## PROBLEM TO SOLVE
Every line of the data is to be reproduced exactly.

## DATA EXTRACT
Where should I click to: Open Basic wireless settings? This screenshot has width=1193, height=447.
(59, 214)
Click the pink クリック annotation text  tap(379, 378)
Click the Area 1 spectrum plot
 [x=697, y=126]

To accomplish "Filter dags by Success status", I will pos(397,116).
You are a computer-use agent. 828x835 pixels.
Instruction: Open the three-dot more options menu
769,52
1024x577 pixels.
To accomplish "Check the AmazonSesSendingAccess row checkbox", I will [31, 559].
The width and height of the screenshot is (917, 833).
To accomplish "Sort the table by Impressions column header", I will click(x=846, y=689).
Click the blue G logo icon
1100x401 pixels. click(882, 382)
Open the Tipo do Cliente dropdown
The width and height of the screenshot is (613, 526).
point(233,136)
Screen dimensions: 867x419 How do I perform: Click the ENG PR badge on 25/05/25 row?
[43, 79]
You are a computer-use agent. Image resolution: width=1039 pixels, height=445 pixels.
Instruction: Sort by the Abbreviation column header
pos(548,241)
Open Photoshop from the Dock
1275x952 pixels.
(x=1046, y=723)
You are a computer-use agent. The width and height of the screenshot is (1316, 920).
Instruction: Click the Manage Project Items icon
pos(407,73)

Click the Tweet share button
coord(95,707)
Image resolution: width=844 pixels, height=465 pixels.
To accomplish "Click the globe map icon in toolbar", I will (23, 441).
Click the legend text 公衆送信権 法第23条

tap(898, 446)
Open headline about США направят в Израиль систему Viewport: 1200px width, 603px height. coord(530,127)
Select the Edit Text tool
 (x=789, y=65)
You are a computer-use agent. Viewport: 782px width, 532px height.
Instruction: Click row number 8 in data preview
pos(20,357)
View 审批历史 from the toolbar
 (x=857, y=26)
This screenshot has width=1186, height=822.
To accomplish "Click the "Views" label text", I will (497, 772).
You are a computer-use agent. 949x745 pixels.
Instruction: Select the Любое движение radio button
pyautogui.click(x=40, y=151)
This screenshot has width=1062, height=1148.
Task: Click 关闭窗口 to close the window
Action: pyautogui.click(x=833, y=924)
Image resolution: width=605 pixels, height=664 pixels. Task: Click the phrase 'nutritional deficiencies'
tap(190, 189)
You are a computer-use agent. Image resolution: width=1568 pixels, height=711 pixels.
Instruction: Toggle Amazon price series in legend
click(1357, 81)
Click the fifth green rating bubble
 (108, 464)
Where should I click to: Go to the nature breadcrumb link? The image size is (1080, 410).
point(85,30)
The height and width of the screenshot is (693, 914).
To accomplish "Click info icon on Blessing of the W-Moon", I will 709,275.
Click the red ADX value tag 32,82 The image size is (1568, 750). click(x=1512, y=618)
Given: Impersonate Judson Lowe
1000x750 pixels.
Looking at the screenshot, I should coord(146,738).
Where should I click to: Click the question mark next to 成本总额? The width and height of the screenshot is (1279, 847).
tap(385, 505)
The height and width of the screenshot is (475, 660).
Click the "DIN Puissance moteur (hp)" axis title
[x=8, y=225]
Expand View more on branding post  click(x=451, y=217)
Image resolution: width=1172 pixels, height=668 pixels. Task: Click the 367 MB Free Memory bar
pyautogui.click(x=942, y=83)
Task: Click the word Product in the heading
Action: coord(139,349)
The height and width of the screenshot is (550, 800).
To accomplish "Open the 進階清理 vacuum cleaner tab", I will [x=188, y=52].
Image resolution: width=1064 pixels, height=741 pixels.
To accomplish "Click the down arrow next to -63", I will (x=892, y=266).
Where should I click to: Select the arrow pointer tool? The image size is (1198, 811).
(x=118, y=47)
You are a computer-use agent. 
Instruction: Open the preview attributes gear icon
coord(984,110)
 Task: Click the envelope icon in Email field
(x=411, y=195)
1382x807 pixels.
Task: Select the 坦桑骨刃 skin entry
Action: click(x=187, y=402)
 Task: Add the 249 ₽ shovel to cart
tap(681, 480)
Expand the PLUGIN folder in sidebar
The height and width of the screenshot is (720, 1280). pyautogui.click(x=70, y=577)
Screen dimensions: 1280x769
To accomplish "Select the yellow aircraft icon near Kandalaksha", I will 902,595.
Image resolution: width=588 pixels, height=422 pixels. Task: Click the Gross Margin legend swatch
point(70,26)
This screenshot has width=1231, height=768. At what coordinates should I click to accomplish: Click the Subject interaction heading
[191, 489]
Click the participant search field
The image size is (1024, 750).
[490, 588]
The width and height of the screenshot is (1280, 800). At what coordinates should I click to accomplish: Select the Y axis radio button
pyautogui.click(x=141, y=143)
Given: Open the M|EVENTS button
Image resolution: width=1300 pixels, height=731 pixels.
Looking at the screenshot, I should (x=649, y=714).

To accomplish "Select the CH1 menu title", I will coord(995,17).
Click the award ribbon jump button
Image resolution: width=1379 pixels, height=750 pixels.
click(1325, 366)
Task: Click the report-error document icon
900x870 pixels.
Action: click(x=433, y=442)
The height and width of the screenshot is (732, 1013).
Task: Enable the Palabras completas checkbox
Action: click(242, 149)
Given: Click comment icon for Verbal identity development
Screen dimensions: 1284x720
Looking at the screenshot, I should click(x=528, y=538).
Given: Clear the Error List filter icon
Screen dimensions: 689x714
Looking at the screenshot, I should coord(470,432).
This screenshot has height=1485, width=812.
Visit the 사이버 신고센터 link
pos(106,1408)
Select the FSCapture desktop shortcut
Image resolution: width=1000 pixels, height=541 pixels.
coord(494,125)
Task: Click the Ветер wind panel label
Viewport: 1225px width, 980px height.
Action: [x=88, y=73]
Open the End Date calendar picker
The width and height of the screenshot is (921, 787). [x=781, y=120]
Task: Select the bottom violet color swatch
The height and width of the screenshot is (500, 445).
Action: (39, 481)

## RESULT
Where should I click to: Open Basic wireless settings? This screenshot has width=1193, height=447.
(59, 214)
Click the pink クリック annotation text  tap(379, 378)
Click the Area 1 spectrum plot
 [x=697, y=126]

To accomplish "Filter dags by Success status", I will pos(397,116).
You are a computer-use agent. 828x835 pixels.
Instruction: Open the three-dot more options menu
769,52
1024x577 pixels.
To accomplish "Check the AmazonSesSendingAccess row checkbox", I will [31, 559].
The width and height of the screenshot is (917, 833).
To accomplish "Sort the table by Impressions column header", I will click(x=846, y=689).
Click the blue G logo icon
1100x401 pixels. click(882, 382)
Open the Tipo do Cliente dropdown
The width and height of the screenshot is (613, 526).
point(233,136)
Screen dimensions: 867x419 How do I perform: Click the ENG PR badge on 25/05/25 row?
[43, 79]
You are a computer-use agent. Image resolution: width=1039 pixels, height=445 pixels.
Instruction: Sort by the Abbreviation column header
pos(548,241)
Open Photoshop from the Dock
1275x952 pixels.
(x=1046, y=723)
You are a computer-use agent. The width and height of the screenshot is (1316, 920).
Instruction: Click the Manage Project Items icon
pos(407,73)

Click the Tweet share button
coord(95,707)
Image resolution: width=844 pixels, height=465 pixels.
To accomplish "Click the globe map icon in toolbar", I will (23, 441).
Click the legend text 公衆送信権 法第23条

tap(898, 446)
Open headline about США направят в Израиль систему Viewport: 1200px width, 603px height. coord(530,127)
Select the Edit Text tool
 (x=789, y=65)
You are a computer-use agent. Viewport: 782px width, 532px height.
Instruction: Click row number 8 in data preview
pos(20,357)
View 审批历史 from the toolbar
 (x=857, y=26)
This screenshot has width=1186, height=822.
To accomplish "Click the "Views" label text", I will (497, 772).
You are a computer-use agent. 949x745 pixels.
Instruction: Select the Любое движение radio button
pyautogui.click(x=40, y=151)
This screenshot has width=1062, height=1148.
Task: Click 关闭窗口 to close the window
Action: pyautogui.click(x=833, y=924)
Image resolution: width=605 pixels, height=664 pixels. Task: Click the phrase 'nutritional deficiencies'
tap(190, 189)
You are a computer-use agent. Image resolution: width=1568 pixels, height=711 pixels.
Instruction: Toggle Amazon price series in legend
click(1357, 81)
Click the fifth green rating bubble
 (108, 464)
Where should I click to: Go to the nature breadcrumb link? The image size is (1080, 410).
point(85,30)
The height and width of the screenshot is (693, 914).
To accomplish "Click info icon on Blessing of the W-Moon", I will 709,275.
Click the red ADX value tag 32,82 The image size is (1568, 750). click(x=1512, y=618)
Given: Impersonate Judson Lowe
1000x750 pixels.
Looking at the screenshot, I should coord(146,738).
Where should I click to: Click the question mark next to 成本总额? The width and height of the screenshot is (1279, 847).
tap(385, 505)
The height and width of the screenshot is (475, 660).
Click the "DIN Puissance moteur (hp)" axis title
[x=8, y=225]
Expand View more on branding post  click(x=451, y=217)
Image resolution: width=1172 pixels, height=668 pixels. Task: Click the 367 MB Free Memory bar
pyautogui.click(x=942, y=83)
Task: Click the word Product in the heading
Action: coord(139,349)
The height and width of the screenshot is (550, 800).
To accomplish "Open the 進階清理 vacuum cleaner tab", I will [x=188, y=52].
Image resolution: width=1064 pixels, height=741 pixels.
To accomplish "Click the down arrow next to -63", I will (x=892, y=266).
Where should I click to: Select the arrow pointer tool? The image size is (1198, 811).
(x=118, y=47)
You are a computer-use agent. 
Instruction: Open the preview attributes gear icon
coord(984,110)
 Task: Click the envelope icon in Email field
(x=411, y=195)
1382x807 pixels.
Task: Select the 坦桑骨刃 skin entry
Action: click(x=187, y=402)
 Task: Add the 249 ₽ shovel to cart
tap(681, 480)
Expand the PLUGIN folder in sidebar
The height and width of the screenshot is (720, 1280). pyautogui.click(x=70, y=577)
Screen dimensions: 1280x769
To accomplish "Select the yellow aircraft icon near Kandalaksha", I will 902,595.
Image resolution: width=588 pixels, height=422 pixels. Task: Click the Gross Margin legend swatch
point(70,26)
This screenshot has width=1231, height=768. At what coordinates should I click to accomplish: Click the Subject interaction heading
[191, 489]
Click the participant search field
The image size is (1024, 750).
[490, 588]
The width and height of the screenshot is (1280, 800). At what coordinates should I click to accomplish: Select the Y axis radio button
pyautogui.click(x=141, y=143)
Given: Open the M|EVENTS button
Image resolution: width=1300 pixels, height=731 pixels.
Looking at the screenshot, I should (x=649, y=714).

To accomplish "Select the CH1 menu title", I will coord(995,17).
Click the award ribbon jump button
Image resolution: width=1379 pixels, height=750 pixels.
click(1325, 366)
Task: Click the report-error document icon
900x870 pixels.
Action: click(x=433, y=442)
The height and width of the screenshot is (732, 1013).
Task: Enable the Palabras completas checkbox
Action: click(242, 149)
Given: Click comment icon for Verbal identity development
Screen dimensions: 1284x720
Looking at the screenshot, I should click(x=528, y=538).
Given: Clear the Error List filter icon
Screen dimensions: 689x714
Looking at the screenshot, I should coord(470,432).
This screenshot has height=1485, width=812.
Visit the 사이버 신고센터 link
pos(106,1408)
Select the FSCapture desktop shortcut
Image resolution: width=1000 pixels, height=541 pixels.
coord(494,125)
Task: Click the Ветер wind panel label
Viewport: 1225px width, 980px height.
Action: [x=88, y=73]
Open the End Date calendar picker
The width and height of the screenshot is (921, 787). [x=781, y=120]
Task: Select the bottom violet color swatch
The height and width of the screenshot is (500, 445).
Action: (39, 481)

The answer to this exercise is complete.